▸ **What you have to do**
Below are some entries. Copy each line in them that holds "will".

▸ **Provided material**

================================

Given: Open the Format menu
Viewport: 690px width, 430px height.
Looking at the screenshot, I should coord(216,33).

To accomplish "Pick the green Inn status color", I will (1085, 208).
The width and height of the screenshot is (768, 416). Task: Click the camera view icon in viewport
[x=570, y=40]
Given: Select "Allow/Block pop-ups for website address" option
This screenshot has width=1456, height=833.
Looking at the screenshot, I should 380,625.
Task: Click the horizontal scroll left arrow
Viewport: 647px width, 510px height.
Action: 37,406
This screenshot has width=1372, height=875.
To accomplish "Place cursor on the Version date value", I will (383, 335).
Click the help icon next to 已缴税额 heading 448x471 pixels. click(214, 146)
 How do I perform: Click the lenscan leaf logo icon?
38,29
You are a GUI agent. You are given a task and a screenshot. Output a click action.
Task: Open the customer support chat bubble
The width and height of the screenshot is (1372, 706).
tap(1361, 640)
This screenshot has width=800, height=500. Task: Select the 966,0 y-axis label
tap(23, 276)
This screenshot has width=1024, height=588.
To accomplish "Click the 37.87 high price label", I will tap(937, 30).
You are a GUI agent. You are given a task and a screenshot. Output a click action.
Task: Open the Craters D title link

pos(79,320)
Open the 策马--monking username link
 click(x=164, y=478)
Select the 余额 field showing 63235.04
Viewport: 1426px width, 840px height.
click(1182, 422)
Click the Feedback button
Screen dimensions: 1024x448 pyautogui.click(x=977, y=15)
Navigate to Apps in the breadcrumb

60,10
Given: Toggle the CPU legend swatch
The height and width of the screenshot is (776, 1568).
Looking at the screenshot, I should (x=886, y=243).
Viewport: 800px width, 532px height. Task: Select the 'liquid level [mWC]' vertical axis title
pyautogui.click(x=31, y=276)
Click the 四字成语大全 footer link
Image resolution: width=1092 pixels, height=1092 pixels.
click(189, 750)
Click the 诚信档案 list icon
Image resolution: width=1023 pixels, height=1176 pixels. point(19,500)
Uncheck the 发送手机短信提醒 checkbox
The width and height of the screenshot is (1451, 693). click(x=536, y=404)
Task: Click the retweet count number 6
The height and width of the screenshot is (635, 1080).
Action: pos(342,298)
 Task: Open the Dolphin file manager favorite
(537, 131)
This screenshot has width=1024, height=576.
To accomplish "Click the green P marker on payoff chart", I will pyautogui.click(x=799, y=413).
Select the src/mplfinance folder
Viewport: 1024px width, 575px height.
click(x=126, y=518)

================================

▸ **Exercise solution**
To accomplish "Pick the green Inn status color", I will (1085, 208).
To accomplish "Place cursor on the Version date value", I will (383, 335).
To accomplish "Click the 37.87 high price label", I will tap(937, 30).
To accomplish "Click the green P marker on payoff chart", I will pyautogui.click(x=799, y=413).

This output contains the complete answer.